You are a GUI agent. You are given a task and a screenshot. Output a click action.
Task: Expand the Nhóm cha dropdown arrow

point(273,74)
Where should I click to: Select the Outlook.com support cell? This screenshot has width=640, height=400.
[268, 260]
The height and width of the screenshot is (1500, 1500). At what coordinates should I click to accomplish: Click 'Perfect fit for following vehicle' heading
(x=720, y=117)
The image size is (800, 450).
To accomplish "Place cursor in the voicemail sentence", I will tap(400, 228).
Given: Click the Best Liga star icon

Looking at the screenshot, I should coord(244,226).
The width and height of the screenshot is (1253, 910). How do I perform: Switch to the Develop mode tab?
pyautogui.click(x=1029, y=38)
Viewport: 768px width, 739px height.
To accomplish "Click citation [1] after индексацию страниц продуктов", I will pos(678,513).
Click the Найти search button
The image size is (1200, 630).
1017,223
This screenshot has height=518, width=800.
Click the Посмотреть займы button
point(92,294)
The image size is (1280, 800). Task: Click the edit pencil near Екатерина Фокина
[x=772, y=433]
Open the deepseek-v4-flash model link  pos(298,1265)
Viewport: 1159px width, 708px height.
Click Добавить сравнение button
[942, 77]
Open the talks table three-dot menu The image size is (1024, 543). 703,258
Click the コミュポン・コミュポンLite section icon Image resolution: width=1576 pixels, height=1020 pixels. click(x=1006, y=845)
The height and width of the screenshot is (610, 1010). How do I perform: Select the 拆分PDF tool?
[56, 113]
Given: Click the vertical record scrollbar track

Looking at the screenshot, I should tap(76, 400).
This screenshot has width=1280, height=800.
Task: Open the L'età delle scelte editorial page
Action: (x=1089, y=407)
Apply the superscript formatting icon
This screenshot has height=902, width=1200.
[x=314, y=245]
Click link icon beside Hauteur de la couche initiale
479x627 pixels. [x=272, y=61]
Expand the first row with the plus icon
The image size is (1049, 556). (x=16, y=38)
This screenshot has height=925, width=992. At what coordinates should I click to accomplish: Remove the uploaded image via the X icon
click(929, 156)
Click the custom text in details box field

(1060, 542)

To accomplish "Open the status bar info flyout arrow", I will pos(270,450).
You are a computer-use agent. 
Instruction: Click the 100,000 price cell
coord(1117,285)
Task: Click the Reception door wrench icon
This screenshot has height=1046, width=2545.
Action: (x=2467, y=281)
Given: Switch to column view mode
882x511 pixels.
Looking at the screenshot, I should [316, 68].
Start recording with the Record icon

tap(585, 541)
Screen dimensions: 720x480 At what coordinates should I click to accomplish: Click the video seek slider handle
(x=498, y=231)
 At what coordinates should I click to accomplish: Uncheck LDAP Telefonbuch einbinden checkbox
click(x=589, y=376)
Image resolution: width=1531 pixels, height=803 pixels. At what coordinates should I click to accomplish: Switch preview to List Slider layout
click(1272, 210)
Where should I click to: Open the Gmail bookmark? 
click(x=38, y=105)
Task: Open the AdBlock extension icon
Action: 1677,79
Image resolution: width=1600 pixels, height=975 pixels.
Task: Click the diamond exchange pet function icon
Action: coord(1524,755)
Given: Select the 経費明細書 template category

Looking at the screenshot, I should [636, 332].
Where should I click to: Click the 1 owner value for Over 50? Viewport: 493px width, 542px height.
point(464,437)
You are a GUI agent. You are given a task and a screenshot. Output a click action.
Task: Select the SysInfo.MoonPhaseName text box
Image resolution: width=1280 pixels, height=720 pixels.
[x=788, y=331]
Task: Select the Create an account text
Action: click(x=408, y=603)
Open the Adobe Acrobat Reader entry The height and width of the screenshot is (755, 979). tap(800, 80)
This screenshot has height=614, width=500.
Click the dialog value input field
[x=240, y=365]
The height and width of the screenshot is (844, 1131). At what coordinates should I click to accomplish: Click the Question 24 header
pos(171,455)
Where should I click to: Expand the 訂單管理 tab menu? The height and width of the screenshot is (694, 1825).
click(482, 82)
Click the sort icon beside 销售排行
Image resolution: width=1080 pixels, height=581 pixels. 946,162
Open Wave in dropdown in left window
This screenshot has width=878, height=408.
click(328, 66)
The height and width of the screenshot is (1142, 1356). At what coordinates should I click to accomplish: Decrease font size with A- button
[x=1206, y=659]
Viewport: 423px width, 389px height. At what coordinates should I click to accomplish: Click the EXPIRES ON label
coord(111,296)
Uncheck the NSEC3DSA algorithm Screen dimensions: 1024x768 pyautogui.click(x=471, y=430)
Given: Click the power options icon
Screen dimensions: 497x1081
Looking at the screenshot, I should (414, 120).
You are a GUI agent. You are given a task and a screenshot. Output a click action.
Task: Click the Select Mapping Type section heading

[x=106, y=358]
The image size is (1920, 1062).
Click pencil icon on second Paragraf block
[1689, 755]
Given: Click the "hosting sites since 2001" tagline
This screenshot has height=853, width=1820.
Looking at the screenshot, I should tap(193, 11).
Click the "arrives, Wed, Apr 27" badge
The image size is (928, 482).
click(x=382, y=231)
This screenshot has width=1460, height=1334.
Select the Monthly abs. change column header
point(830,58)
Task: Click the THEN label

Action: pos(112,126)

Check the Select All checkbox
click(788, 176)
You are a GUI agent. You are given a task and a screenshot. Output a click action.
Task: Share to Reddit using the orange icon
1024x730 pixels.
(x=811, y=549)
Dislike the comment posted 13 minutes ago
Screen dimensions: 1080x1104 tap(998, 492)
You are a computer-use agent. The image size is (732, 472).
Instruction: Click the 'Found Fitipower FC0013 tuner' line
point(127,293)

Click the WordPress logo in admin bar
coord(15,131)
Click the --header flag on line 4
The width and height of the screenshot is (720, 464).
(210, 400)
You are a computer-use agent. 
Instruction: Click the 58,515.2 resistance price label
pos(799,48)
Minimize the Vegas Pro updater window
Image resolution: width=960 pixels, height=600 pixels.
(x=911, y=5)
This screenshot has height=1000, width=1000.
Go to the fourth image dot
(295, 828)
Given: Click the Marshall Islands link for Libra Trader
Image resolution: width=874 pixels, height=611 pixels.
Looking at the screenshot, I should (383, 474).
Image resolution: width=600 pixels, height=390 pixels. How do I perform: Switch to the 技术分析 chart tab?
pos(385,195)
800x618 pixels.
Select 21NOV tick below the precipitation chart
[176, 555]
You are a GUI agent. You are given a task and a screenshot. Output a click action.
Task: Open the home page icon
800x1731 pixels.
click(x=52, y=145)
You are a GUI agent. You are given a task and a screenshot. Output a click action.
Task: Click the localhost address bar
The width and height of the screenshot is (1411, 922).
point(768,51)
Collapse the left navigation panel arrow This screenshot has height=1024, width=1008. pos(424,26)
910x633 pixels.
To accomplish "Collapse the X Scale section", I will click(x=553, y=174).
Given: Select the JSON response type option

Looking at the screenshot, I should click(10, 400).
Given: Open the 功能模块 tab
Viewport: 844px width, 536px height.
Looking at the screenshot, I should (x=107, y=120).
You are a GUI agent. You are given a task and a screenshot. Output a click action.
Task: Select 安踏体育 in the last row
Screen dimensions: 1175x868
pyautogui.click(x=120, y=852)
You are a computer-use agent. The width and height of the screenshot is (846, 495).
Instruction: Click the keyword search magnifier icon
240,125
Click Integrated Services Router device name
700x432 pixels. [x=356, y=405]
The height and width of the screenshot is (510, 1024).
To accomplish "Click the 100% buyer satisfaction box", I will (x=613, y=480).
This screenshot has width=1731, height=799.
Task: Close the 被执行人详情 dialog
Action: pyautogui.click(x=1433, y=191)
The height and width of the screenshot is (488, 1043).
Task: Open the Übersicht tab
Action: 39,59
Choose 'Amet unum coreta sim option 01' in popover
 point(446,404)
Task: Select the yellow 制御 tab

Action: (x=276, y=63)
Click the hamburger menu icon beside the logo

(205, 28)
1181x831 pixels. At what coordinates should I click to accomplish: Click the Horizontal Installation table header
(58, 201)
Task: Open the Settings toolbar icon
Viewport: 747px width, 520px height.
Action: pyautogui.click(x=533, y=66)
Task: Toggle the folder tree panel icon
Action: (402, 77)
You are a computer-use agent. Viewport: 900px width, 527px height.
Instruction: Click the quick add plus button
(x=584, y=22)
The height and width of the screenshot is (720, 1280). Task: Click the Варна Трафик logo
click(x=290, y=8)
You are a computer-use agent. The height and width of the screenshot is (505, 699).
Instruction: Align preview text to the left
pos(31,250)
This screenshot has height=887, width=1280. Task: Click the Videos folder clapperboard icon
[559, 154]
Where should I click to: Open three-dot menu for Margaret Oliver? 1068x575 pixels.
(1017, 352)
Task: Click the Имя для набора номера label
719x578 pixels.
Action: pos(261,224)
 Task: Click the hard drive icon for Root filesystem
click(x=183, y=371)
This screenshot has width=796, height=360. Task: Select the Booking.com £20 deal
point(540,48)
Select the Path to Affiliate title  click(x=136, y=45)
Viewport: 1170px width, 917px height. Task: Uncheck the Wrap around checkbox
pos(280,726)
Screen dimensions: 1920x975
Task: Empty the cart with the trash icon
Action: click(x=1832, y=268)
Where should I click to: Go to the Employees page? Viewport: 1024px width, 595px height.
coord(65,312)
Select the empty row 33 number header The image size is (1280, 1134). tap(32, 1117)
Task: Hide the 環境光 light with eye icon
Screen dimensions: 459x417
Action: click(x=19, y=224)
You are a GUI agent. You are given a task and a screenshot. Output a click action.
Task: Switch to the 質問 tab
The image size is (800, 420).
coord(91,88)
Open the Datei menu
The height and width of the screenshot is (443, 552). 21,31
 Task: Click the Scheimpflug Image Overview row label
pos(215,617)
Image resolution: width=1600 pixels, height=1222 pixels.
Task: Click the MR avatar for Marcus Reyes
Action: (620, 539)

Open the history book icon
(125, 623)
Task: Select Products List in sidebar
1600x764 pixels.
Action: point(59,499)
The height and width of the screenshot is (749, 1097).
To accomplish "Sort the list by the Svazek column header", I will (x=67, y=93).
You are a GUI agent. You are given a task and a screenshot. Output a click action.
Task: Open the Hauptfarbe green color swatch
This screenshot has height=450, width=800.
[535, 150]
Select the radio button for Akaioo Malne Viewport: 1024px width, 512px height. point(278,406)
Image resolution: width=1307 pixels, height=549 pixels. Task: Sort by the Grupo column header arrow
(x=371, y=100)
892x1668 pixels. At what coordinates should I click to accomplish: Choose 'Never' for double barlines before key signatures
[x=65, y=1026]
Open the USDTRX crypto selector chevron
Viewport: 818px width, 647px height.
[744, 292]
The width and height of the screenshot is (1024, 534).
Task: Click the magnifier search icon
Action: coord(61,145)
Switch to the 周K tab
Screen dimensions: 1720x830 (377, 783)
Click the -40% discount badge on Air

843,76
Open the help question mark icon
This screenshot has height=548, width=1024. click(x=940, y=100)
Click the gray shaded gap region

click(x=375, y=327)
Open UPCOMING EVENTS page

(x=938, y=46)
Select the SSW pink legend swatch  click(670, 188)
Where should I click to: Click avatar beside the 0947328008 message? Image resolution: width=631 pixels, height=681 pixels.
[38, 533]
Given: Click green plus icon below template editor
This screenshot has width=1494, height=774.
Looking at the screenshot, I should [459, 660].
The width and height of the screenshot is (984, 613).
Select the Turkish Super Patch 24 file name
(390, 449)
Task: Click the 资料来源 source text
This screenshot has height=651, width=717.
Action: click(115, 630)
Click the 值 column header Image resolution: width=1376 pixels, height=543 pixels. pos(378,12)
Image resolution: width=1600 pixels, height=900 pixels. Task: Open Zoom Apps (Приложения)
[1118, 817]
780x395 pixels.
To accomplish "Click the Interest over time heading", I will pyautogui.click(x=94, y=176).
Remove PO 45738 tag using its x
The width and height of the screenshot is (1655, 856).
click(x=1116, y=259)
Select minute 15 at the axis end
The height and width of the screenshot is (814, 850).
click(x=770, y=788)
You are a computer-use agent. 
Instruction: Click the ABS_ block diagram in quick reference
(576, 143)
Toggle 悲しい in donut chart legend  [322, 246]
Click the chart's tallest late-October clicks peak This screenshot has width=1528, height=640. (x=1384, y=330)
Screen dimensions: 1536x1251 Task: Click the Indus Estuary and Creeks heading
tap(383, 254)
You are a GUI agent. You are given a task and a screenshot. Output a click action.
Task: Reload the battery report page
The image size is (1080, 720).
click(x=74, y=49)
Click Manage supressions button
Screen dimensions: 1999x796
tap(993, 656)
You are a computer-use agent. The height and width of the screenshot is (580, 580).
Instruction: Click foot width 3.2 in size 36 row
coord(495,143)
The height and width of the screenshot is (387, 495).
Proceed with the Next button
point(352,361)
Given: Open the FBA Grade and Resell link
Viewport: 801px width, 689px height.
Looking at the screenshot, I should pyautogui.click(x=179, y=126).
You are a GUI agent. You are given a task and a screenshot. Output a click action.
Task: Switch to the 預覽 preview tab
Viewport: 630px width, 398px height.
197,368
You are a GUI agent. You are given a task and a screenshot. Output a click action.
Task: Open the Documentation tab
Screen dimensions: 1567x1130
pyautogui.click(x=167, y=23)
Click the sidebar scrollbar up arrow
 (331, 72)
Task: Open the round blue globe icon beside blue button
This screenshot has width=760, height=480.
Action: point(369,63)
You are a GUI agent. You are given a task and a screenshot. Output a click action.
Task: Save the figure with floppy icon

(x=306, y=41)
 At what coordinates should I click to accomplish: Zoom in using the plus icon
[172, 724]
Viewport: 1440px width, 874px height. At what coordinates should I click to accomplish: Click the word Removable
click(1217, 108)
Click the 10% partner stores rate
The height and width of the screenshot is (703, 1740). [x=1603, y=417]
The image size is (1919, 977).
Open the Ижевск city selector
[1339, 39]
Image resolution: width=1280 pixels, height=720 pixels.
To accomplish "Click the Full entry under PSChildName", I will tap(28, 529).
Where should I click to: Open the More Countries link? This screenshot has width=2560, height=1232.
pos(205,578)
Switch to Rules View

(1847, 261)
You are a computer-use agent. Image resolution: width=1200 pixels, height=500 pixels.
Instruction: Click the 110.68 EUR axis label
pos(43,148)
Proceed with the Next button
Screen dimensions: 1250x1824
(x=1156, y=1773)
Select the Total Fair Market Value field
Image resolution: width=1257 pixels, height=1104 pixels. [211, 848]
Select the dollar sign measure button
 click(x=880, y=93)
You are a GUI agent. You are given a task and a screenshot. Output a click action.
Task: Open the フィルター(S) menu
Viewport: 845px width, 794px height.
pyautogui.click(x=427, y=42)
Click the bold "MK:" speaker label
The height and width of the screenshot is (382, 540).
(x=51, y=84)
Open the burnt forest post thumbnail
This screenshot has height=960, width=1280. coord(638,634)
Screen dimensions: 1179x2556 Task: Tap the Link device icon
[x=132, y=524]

## WHAT IS REQUIRED
Each line above that holds the string "entry" should be copied and shown.

## EXERCISE RESPONSE
Open the Adobe Acrobat Reader entry The height and width of the screenshot is (755, 979). tap(800, 80)
To accomplish "Click the Full entry under PSChildName", I will tap(28, 529).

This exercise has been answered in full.